## Task:
Repeat verbatim each line from the line with "Task: Select the Units column header" to the end of the entries. Pictures do not belong in the copy.

Supplied material START

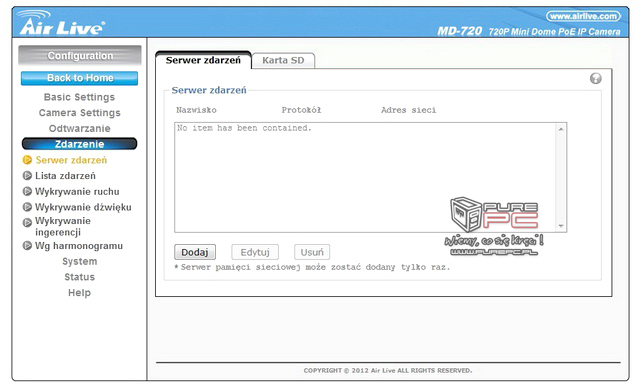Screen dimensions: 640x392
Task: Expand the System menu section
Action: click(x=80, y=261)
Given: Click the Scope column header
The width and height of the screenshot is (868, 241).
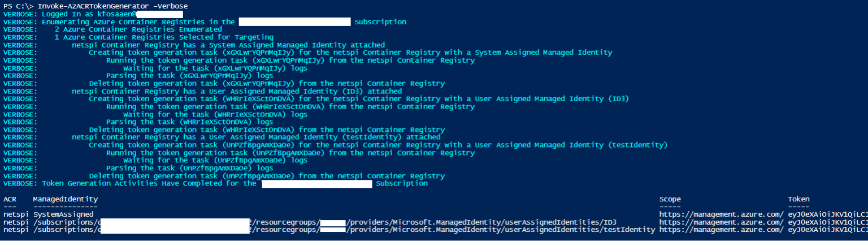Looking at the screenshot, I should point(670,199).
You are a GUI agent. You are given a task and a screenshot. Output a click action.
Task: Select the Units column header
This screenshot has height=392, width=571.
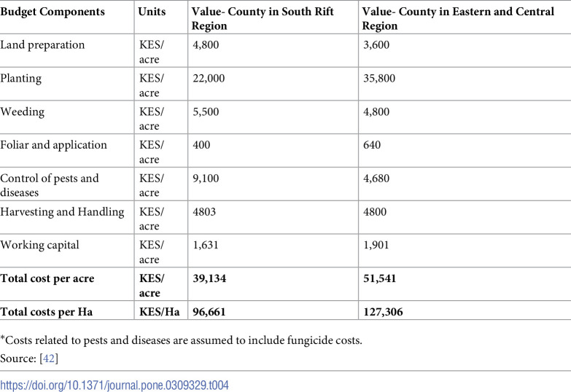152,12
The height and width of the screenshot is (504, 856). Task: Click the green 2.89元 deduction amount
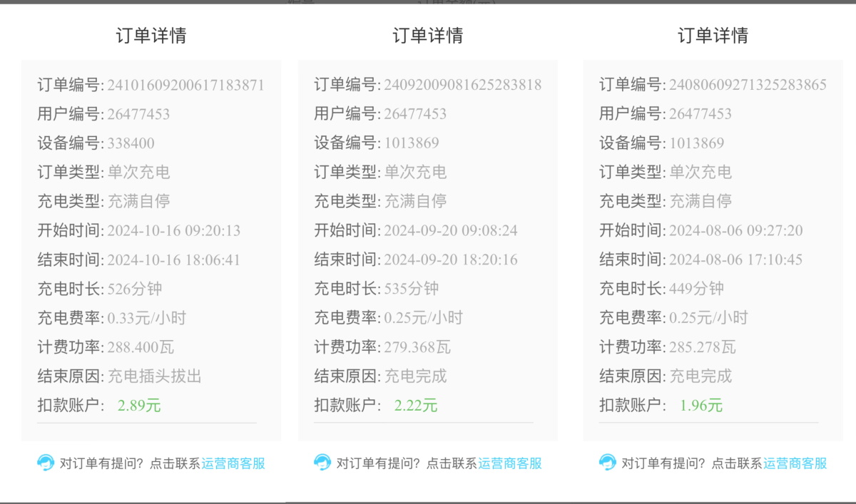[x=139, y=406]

Supplied material END

## Solution:
Task: Select the Units column header
This screenshot has height=392, width=571.
152,12
The height and width of the screenshot is (504, 856). Task: Click the green 2.89元 deduction amount
[x=139, y=406]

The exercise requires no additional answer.